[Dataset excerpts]
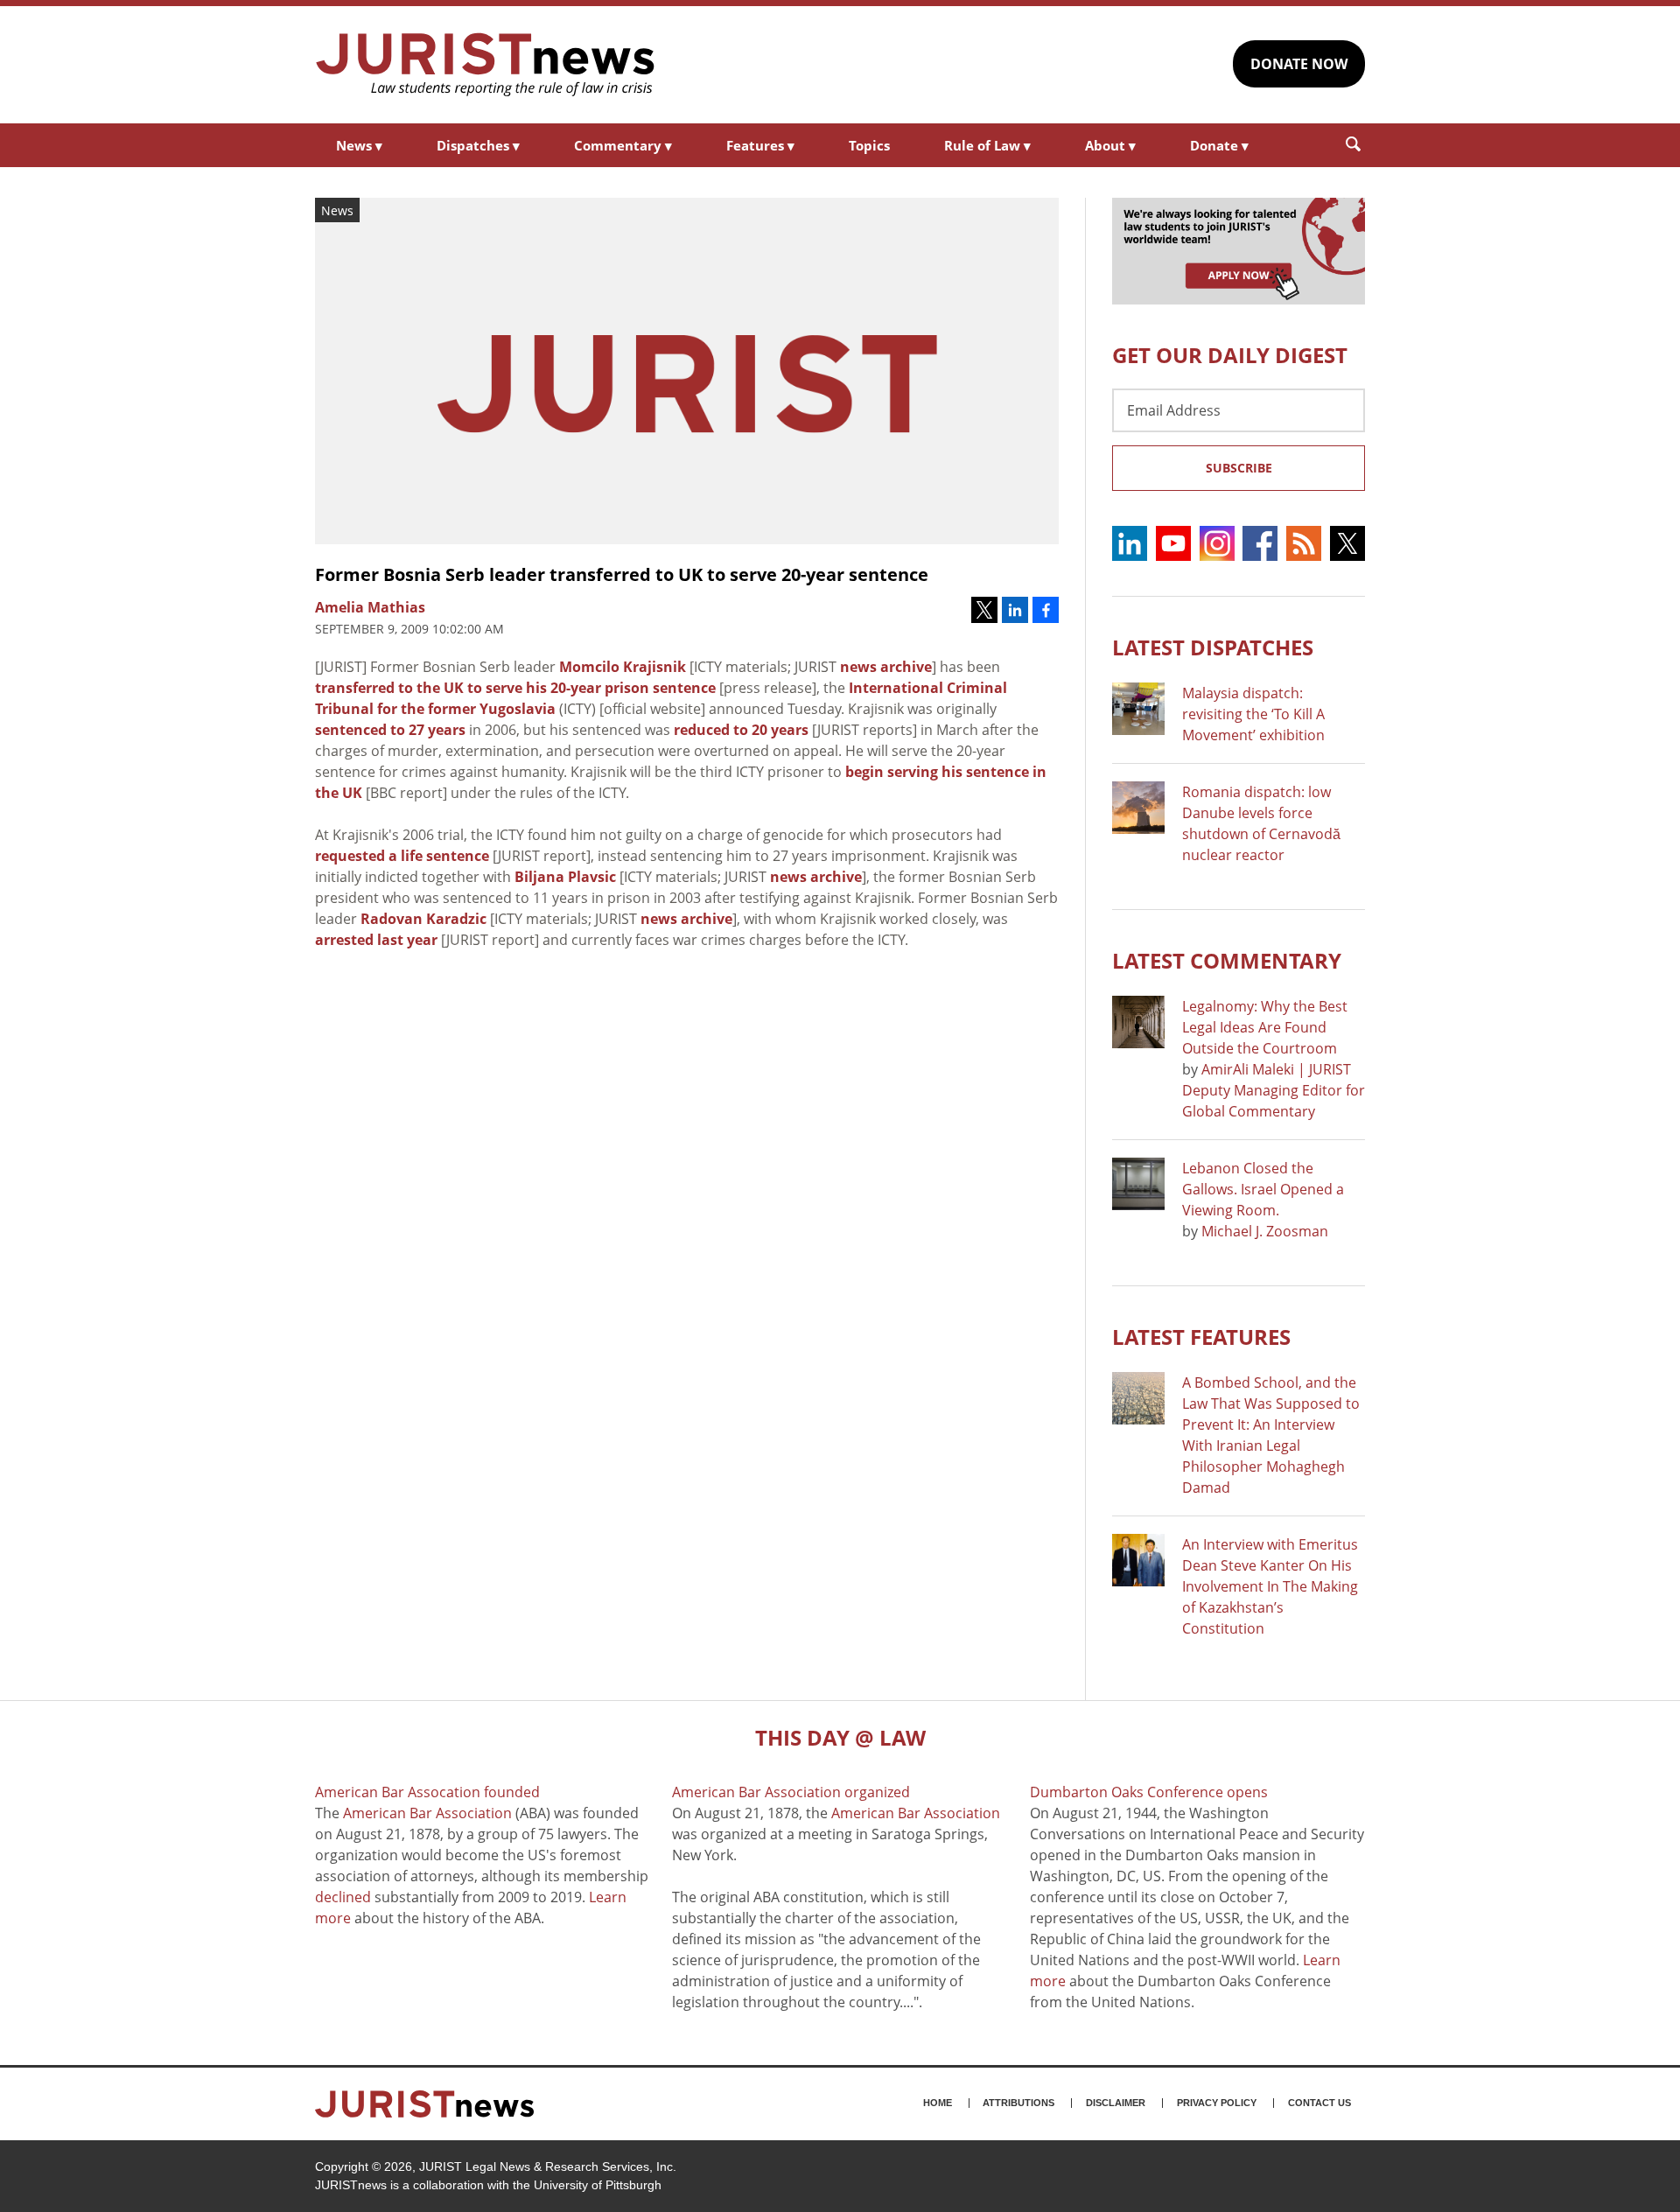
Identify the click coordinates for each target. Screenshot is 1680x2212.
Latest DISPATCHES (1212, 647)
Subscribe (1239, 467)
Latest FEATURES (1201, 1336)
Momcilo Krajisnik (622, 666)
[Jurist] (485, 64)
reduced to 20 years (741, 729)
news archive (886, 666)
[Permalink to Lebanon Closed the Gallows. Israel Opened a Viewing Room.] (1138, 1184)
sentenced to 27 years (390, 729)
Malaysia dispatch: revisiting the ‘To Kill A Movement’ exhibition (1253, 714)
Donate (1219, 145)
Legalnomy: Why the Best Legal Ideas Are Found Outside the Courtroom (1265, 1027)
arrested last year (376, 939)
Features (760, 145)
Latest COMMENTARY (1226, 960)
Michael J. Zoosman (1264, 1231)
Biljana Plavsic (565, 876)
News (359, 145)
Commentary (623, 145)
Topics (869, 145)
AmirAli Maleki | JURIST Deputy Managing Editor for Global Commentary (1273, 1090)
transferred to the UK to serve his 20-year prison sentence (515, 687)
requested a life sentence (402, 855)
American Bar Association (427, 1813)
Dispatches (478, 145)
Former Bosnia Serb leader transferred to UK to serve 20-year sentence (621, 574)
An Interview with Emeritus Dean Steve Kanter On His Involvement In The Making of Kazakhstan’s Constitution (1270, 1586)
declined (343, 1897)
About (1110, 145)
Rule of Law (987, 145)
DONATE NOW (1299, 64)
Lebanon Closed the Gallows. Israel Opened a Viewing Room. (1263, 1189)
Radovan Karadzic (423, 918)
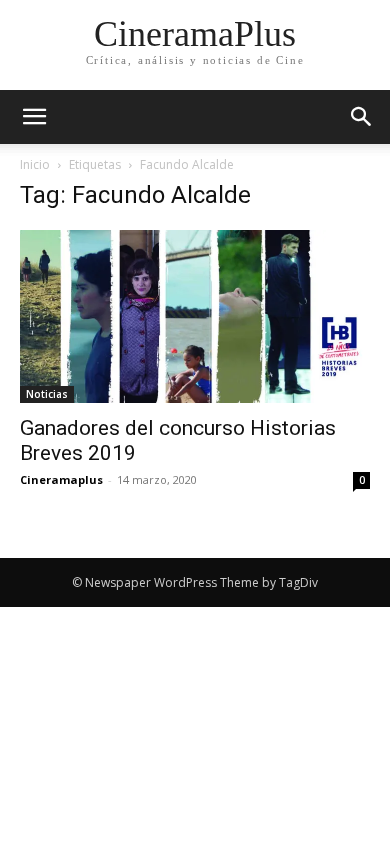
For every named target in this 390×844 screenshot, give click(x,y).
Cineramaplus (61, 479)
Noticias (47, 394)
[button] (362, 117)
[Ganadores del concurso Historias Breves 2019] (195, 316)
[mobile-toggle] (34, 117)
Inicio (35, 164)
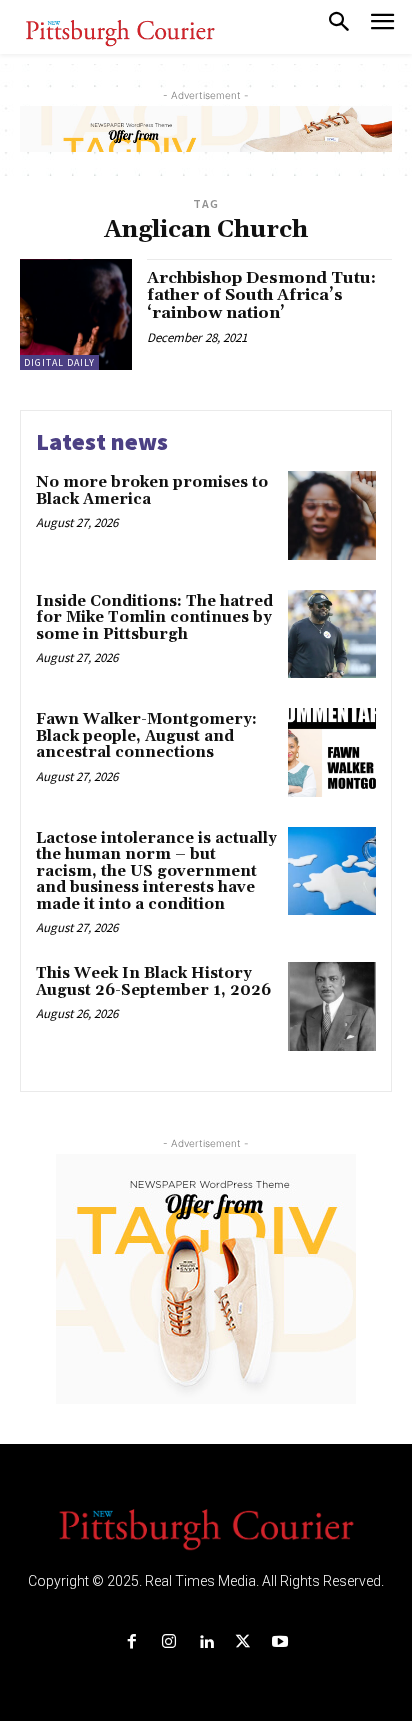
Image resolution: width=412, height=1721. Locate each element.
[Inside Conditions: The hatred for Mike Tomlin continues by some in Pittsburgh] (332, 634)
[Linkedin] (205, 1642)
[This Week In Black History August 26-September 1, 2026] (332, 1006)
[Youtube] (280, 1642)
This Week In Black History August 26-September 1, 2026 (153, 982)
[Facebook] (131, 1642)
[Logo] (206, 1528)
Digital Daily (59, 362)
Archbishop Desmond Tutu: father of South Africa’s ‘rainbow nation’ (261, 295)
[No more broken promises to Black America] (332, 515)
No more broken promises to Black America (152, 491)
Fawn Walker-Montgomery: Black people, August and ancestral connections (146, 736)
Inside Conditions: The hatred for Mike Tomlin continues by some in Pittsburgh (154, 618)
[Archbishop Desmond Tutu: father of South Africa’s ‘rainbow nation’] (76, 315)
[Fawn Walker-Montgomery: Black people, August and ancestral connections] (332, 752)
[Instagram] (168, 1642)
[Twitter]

**PROBLEM STATEMENT**
Both the line containing "Dispatches (478, 145)" and the line containing "Cineramaplus (61, 479)" above belong in the output, as do the lines between them. Print them exactly, without pictures.

**SOLUTION TO THE PROBLEM**
Dispatches (478, 145)
Former Bosnia Serb leader transferred to UK to serve 20-year sentence (621, 574)
An Interview with Emeritus Dean Steve Kanter On His Involvement In The Making of Kazakhstan’s Constitution (1270, 1586)
declined (343, 1897)
About (1110, 145)
Rule of Law (987, 145)
DONATE NOW (1299, 64)
Lebanon Closed the Gallows. Israel Opened a Viewing Room. (1263, 1189)
Radovan Karadzic (423, 918)
For every named target in this 390×844 screenshot, give click(x,y).
Cineramaplus (61, 479)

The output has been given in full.